This is what I get on my machine, a Dell Inspiron 6000.

----------

## bszente

I did not checked under Gentoo yet, but I have the same Intel 82801FBM chip. Windows confused me, because in Device Manager this chip appears as an ordinary Ultra ATA Storage Controller, with two IDE channels, which is incorrect. If you take a look to the chipset diagram, you will find out, that there is only one IDE channel, and two Serial ATA ports.

I will check it with lspci, and I'm sure I will get the same output as you.

Thanks for reply.

----------

## beatryder

OK, FYI SATA is backwards compatable

the HD installed in the laptop is a standard ATA 100 IDE drive

That should help explain your confusion

----------

## bszente

 *beatryder wrote:*   

> That should help explain your confusion

 

Thanks for the information. I did not know about this backward compatibility.

§ Aim A: Quote the rows word for word, from the start of the rows through the line containing "成功案例 (788, 162)", leaving out the pictures.
The forum thread and the rows have nothing to do with each other.

§ Provided data:
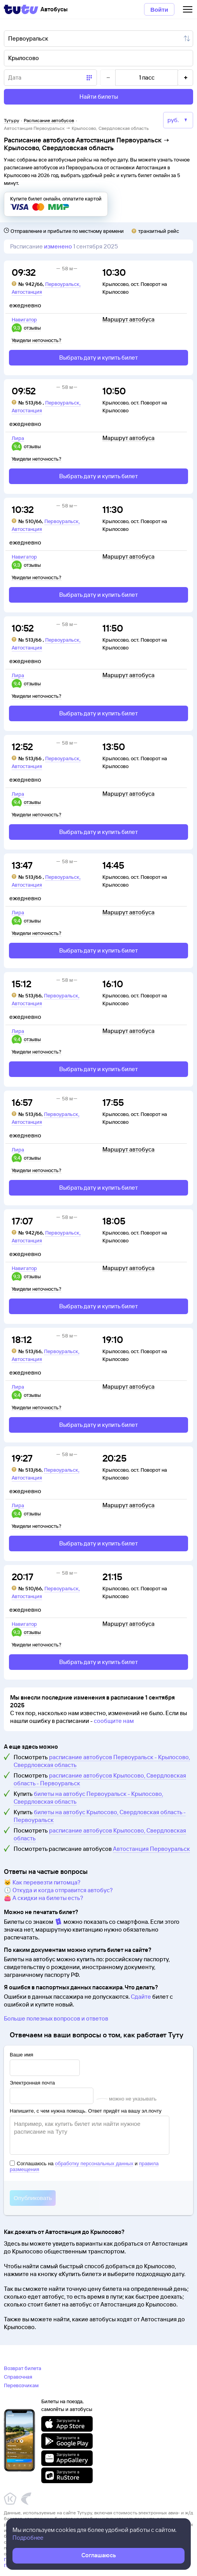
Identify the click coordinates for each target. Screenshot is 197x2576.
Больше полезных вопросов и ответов (56, 2018)
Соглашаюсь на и (84, 2166)
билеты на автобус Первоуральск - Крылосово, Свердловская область (88, 1797)
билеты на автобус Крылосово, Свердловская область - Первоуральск (100, 1816)
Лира (18, 438)
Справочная (18, 2377)
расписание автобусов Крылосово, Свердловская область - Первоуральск (100, 1779)
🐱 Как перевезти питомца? (42, 1882)
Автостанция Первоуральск (151, 1848)
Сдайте (141, 1996)
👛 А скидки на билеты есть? (43, 1898)
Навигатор (24, 319)
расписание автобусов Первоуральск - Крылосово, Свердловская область (102, 1761)
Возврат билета (22, 2368)
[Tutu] (21, 9)
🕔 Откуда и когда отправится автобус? (58, 1890)
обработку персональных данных (94, 2163)
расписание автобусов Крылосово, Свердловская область (100, 1834)
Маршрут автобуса (128, 319)
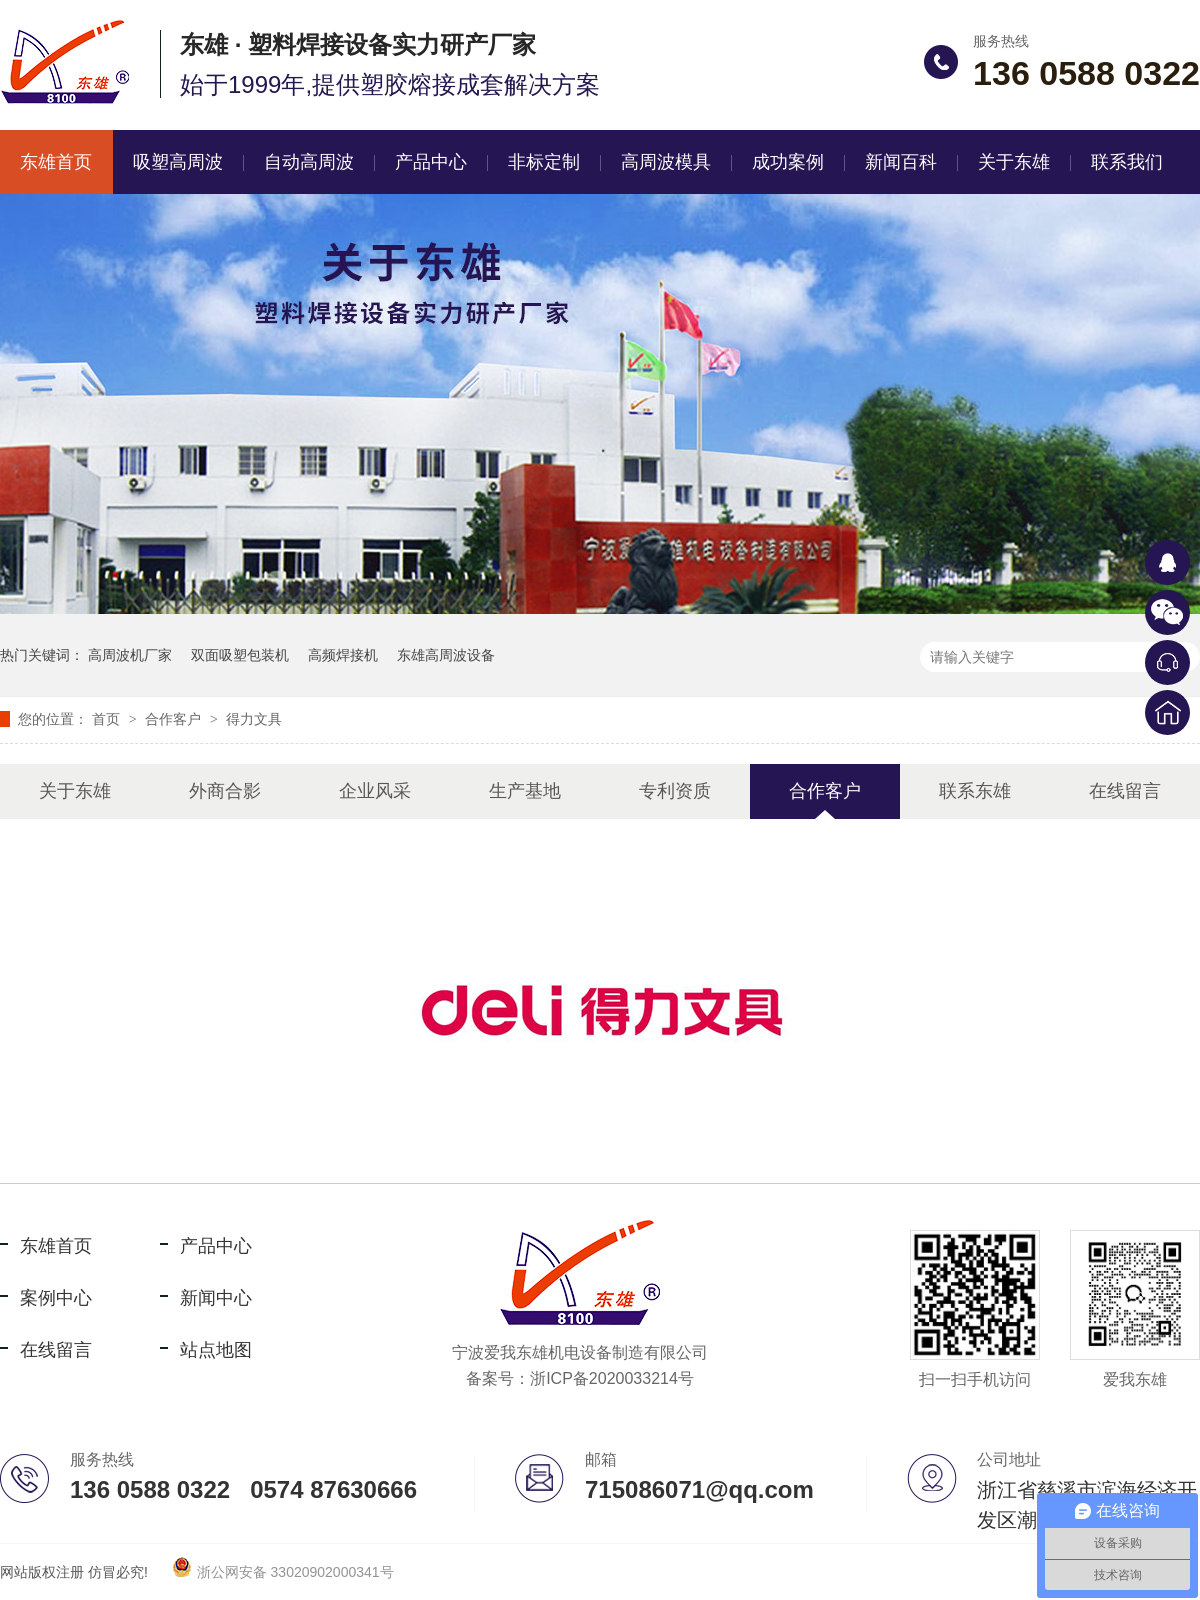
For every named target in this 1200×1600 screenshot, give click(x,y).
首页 (108, 719)
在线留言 (1125, 791)
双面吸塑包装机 (240, 655)
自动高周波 (309, 162)
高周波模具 (666, 162)
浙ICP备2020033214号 (612, 1378)
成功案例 (788, 162)
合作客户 (175, 719)
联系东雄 (975, 791)
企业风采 (375, 791)
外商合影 (225, 791)
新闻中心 (216, 1298)
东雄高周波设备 (446, 655)
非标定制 (544, 162)
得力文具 (254, 719)
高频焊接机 (343, 655)
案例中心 (56, 1298)
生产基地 (525, 791)
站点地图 (216, 1350)
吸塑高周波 (178, 162)
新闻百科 (901, 162)
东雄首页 (56, 1246)
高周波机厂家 (130, 655)
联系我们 (1127, 162)
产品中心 (431, 162)
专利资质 (675, 791)
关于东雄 (1014, 162)
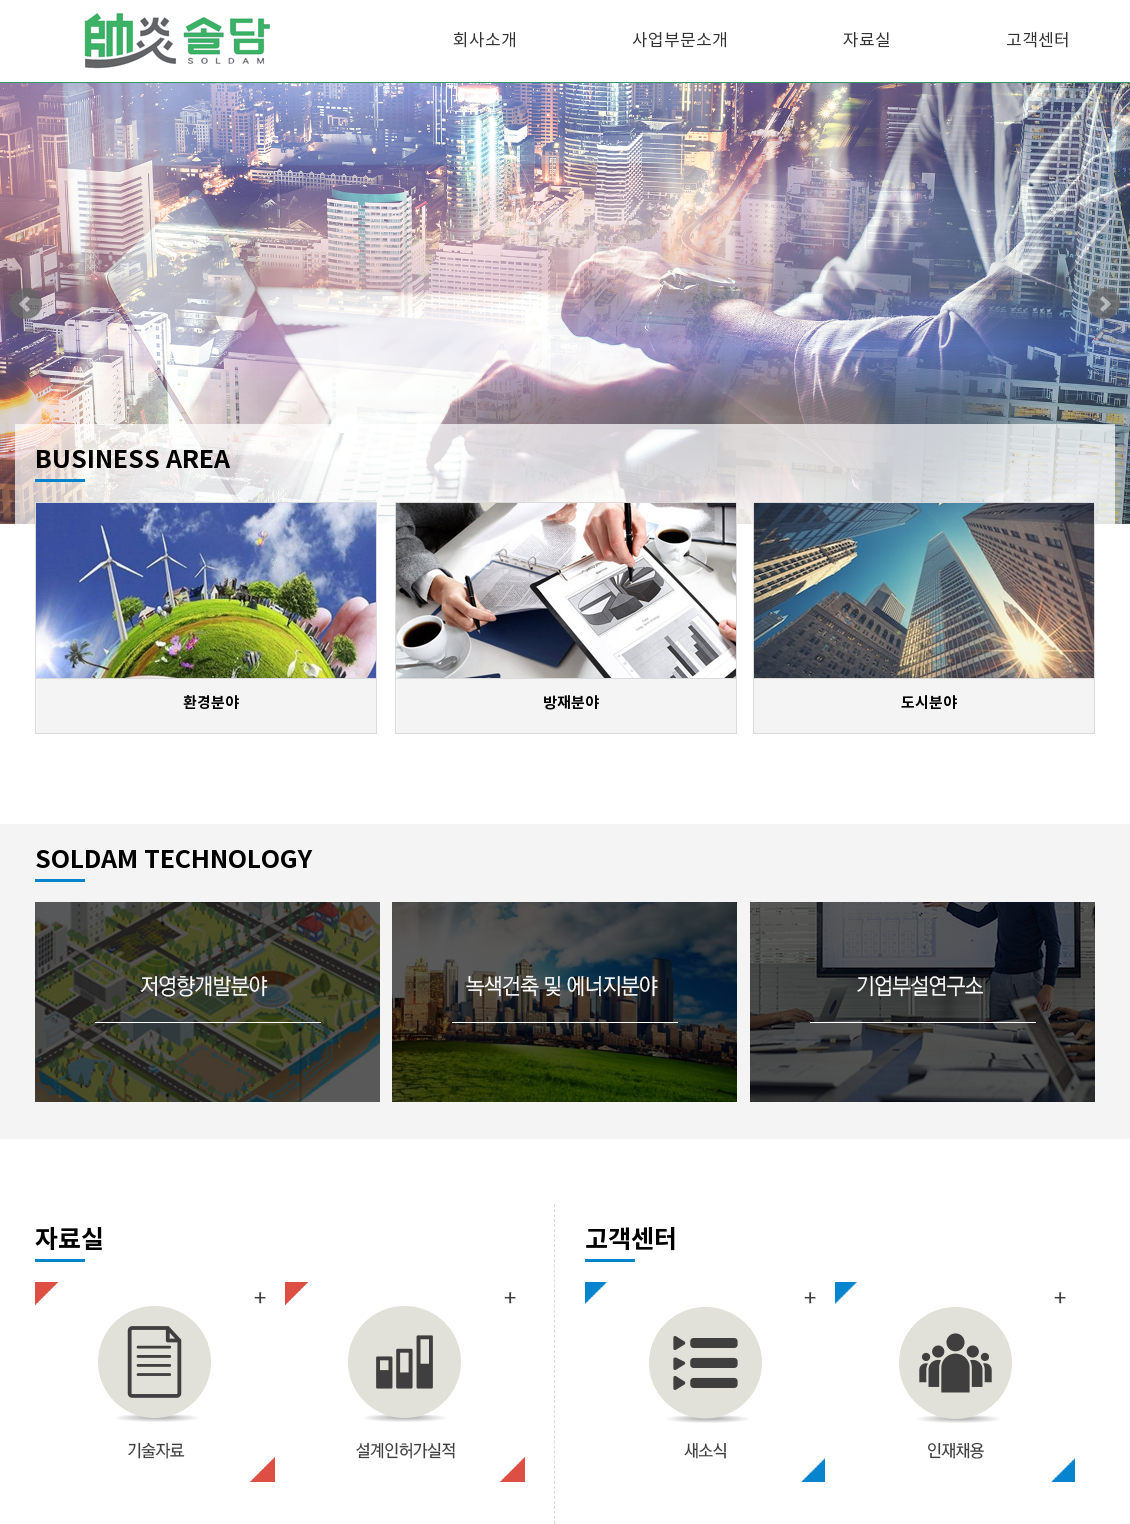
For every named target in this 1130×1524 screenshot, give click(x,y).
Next (1104, 304)
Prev (26, 304)
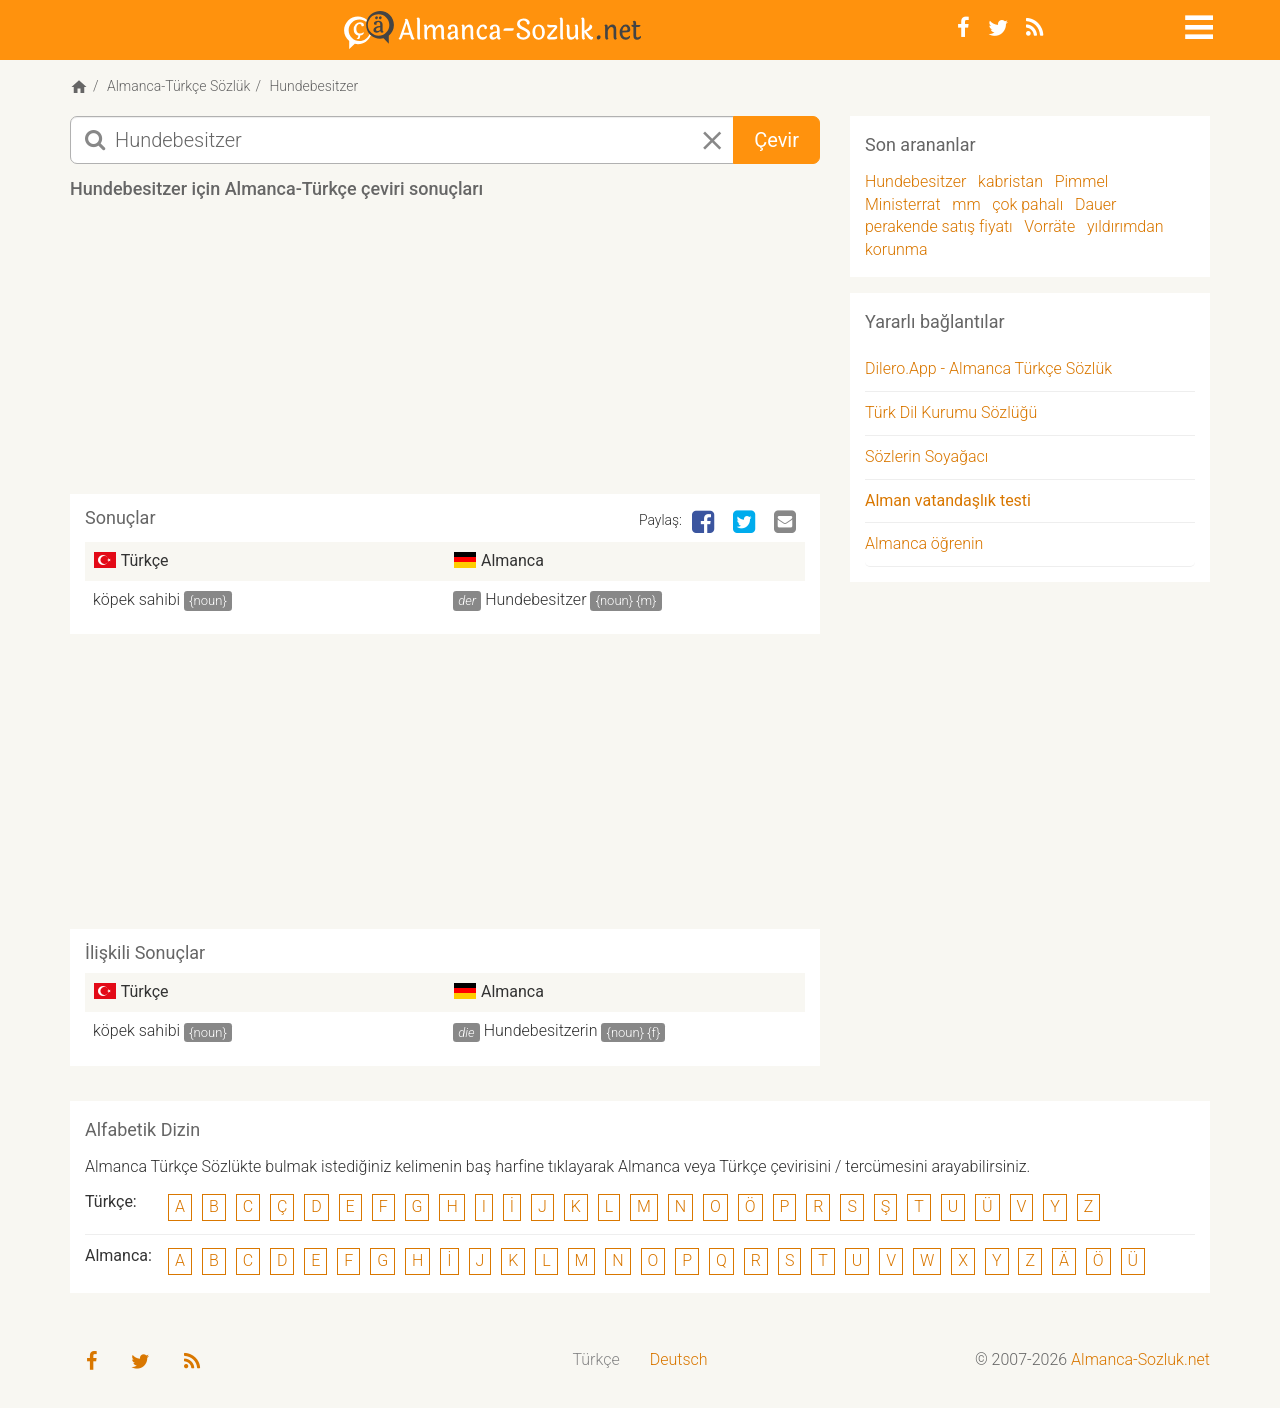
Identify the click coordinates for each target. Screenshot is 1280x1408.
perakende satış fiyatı (939, 226)
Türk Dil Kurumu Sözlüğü (951, 412)
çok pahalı (1027, 204)
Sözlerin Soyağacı (926, 456)
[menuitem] (596, 1360)
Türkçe (596, 1359)
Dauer (1096, 204)
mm (966, 204)
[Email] (787, 523)
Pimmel (1082, 181)
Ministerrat (903, 204)
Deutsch (679, 1359)
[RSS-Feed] (1034, 28)
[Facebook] (963, 28)
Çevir (776, 140)
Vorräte (1049, 226)
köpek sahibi (136, 599)
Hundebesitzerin (541, 1030)
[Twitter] (998, 28)
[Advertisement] (445, 354)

§ Aim B: Extend the forum thread about the Intel 82801FBM chip, picking up right after its final post.

§ Exercise answer A:
Identify the click coordinates for each target. Screenshot is 197x2576.
Больше полезных вопросов и ответов (56, 2018)
Соглашаюсь на и (84, 2166)
билеты на автобус Первоуральск - Крылосово, Свердловская область (88, 1797)
билеты на автобус Крылосово, Свердловская область - Первоуральск (100, 1816)
Лира (18, 438)
Справочная (18, 2377)
расписание автобусов Крылосово, Свердловская область - Первоуральск (100, 1779)
🐱 Как перевезти питомца? (42, 1882)
Автостанция Первоуральск (151, 1848)
Сдайте (141, 1996)
👛 А скидки на билеты есть? (43, 1898)
Навигатор (24, 319)
расписание автобусов Первоуральск - Крылосово, Свердловская область (102, 1761)
Возврат билета (22, 2368)
[Tutu] (21, 9)
🕔 Откуда и когда отправится автобус? (58, 1890)
обработку персональных данных (94, 2163)
расписание автобусов Крылосово, Свердловская область (100, 1834)
Маршрут автобуса (128, 319)
For every named target in this 1200×1600 screenshot, give click(x,y).
首页 (108, 719)
在线留言 (1125, 791)
双面吸塑包装机 (240, 655)
自动高周波 (309, 162)
高周波模具 (666, 162)
浙ICP备2020033214号 (612, 1378)
成功案例 (788, 162)

§ Exercise answer B:
----------

## KaZeR

How is your dual head working if you're using it?

I'm still stuck @ 1280x1024 on both LCD display and VGA output, and moreover, i can't play videos on the VGA output if i'm using only it (switched with Fn+F8 )

Thanks everyone  :Smile: 

----------

## bszente

 *KaZeR wrote:*   

> How is your dual head working if you're using it?

 

I have an ATI X300 video-card, not i915GM. I don't have Gentoo installed yet. I'm still stuck with Internet connection. It's hard to find here a serious provider.

After I installed Gentoo, I will tell you how is dual-head working.

----------

## 18371

Hallo All,

 I got to work all things onto my D610, but not a Bluetooth.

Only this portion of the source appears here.